1. Organizational security
Priva has a Strategic policy, which is the foundation for the other policies and thus provides direction for further implementing information security and quality within Priva. It defines the purpose, contents, structure, objectives, responsibilities, and the management of the policies.
In order to provide such a level of continuous operation, Priva has implemented an Integrated Management System (IMS) in line with the International Standards for Information Security(ISO/IEC 27001), , and Quality Management (ISO/IEC 9001). Note: This security whitepaper focuses on information security. The IMS also provides a clear overview of all the security measures and, moreover, the IMS is a useful tool to continuously improve Priva’s security posture. Priva employs strict policies and procedures by taking into account the confidentiality, the integrity and availability of Priva’s systems and services.
Priva has a dedicated Security, Quality and Compliance (SQC) team in order to make sure Priva complies with the applicable standards. They determine what controls, processes and measures are needed to meet these standards.
Priva complies to the following standards related to information security and privacy:
- ISO / IEC 27001 – Information Security Management
1.2 Employee background checks
To ensure that employees and contractors are suitable for the roles for which they are considered, Priva has set guidelines for pre-employment screening. Priva has taken into account that there must be a justified cause and that the screening is necessary in order to verify whether someone's profile and someone’s past records meet the desired confidentiality and integrity levels for a specific role within Priva. Until the screening is successfully performed, the employee is not assigned to their role.
1.3 Security awareness
Apart from IMS related responsibilities, there are trainings for all employees and contractors within Priva (end users). The Security, Quality and Compliance (SQC) training hosted by the Priva Academy is an obligatory training for every employee or contractor who works for Priva. A part of the SQC training is security awareness. It is required to successfully complete the SQC training periodically. The knowledge of the employee will be tested based on tests. The employee needs to have sufficient knowledge on the security principles of Priva in order to successfully pass the training. Additionally, there are some roles which receive additional security awareness sessions based on their security clearance.

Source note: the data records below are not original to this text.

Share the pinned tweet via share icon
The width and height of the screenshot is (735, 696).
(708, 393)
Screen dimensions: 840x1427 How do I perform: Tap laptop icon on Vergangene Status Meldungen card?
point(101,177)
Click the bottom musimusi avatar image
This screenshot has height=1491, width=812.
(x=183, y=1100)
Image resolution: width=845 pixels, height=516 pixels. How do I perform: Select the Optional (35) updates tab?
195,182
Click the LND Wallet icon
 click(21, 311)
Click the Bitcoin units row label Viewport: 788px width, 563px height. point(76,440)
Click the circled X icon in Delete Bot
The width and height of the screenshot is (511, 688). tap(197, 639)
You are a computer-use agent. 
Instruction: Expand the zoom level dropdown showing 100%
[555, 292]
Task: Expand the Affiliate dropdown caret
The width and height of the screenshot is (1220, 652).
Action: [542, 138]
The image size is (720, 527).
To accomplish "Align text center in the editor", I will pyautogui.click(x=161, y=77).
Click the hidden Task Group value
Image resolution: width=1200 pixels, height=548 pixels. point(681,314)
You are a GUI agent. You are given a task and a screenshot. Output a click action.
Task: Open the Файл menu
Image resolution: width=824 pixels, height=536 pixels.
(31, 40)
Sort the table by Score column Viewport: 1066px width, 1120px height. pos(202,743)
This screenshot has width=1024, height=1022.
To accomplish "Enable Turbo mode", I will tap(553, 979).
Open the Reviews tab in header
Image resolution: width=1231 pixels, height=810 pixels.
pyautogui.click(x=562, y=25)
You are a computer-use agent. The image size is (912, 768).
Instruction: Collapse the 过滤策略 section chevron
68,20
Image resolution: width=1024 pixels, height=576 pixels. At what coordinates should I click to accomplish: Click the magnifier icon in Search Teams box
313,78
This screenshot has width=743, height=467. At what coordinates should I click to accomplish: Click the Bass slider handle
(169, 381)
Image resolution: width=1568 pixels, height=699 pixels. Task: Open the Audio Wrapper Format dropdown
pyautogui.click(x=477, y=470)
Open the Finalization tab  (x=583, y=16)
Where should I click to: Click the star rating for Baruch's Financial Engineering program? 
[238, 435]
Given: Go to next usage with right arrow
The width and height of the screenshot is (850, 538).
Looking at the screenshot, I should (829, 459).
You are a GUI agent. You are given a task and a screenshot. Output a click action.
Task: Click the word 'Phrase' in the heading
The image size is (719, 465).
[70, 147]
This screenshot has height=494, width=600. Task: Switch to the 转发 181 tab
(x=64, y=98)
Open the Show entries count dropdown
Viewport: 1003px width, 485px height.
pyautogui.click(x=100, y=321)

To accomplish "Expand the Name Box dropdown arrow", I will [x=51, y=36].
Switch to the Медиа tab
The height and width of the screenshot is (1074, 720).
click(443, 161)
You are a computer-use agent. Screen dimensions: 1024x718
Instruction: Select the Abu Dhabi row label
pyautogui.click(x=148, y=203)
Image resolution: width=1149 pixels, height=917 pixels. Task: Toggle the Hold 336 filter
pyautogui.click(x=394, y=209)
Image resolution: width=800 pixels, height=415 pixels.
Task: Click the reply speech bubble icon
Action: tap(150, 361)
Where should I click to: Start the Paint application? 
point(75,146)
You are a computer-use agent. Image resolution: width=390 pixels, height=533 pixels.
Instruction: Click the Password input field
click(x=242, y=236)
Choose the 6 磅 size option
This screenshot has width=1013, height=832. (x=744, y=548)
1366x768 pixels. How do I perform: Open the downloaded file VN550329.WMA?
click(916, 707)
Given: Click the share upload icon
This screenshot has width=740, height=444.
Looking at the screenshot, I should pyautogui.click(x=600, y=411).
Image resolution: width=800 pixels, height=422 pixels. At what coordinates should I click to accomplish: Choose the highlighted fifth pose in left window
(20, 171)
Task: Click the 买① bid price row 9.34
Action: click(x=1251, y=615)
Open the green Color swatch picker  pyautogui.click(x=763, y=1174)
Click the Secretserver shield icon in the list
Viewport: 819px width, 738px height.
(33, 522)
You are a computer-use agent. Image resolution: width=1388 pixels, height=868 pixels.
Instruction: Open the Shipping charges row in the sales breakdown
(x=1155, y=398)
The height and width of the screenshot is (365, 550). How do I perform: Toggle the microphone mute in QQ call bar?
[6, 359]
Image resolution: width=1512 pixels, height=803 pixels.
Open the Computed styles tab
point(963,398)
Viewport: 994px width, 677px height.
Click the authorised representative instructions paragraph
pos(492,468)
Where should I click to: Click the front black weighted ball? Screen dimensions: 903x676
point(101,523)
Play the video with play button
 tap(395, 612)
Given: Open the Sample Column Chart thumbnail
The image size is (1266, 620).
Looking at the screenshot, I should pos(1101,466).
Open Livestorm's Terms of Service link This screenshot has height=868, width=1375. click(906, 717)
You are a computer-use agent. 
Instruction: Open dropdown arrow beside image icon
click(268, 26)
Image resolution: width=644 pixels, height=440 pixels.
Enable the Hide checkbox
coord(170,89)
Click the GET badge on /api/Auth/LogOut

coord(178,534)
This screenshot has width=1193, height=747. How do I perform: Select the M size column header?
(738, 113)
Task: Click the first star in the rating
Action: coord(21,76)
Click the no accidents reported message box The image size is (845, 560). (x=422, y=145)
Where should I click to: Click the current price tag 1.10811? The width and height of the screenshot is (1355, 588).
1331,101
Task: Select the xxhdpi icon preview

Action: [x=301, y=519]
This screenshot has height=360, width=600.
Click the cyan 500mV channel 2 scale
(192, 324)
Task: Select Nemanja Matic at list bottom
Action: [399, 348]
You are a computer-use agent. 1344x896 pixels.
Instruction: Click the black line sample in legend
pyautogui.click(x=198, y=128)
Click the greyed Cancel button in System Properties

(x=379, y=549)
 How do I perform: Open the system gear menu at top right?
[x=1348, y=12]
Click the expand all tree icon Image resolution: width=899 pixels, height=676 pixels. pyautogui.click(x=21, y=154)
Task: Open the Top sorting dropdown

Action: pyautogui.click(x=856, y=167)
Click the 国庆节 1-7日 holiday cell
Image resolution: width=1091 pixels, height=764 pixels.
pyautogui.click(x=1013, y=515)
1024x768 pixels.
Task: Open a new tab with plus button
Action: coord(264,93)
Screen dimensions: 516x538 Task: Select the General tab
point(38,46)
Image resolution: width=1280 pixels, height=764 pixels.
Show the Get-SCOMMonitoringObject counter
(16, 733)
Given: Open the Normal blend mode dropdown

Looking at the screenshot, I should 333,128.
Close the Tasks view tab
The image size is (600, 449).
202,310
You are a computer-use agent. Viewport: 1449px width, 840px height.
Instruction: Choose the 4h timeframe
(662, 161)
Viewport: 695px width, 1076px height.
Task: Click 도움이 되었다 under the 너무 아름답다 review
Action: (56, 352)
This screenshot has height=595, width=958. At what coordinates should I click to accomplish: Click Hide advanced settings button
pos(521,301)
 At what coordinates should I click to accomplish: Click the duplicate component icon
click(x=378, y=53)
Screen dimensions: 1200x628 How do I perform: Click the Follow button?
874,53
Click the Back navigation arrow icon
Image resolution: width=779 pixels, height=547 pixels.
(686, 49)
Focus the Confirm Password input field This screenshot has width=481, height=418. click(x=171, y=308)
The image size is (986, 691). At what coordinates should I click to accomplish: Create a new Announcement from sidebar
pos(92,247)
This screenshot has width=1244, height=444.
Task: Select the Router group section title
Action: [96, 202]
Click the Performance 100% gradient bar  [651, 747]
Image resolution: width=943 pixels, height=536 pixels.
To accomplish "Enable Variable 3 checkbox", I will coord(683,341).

1.4 Dedicated Information Security team
Priva has a dedicated Information Security team, as part of the SQC team. The Information Security team is responsible for implementing and coordinating the security initiatives. This team develops and implements corporate information security and privacy policies and related documents. Additionally, this team develops processes in order to manage information security within Priva. They have a consulting role in Priva-wide projects to advise diverse teams about security risks and how to manage these risks.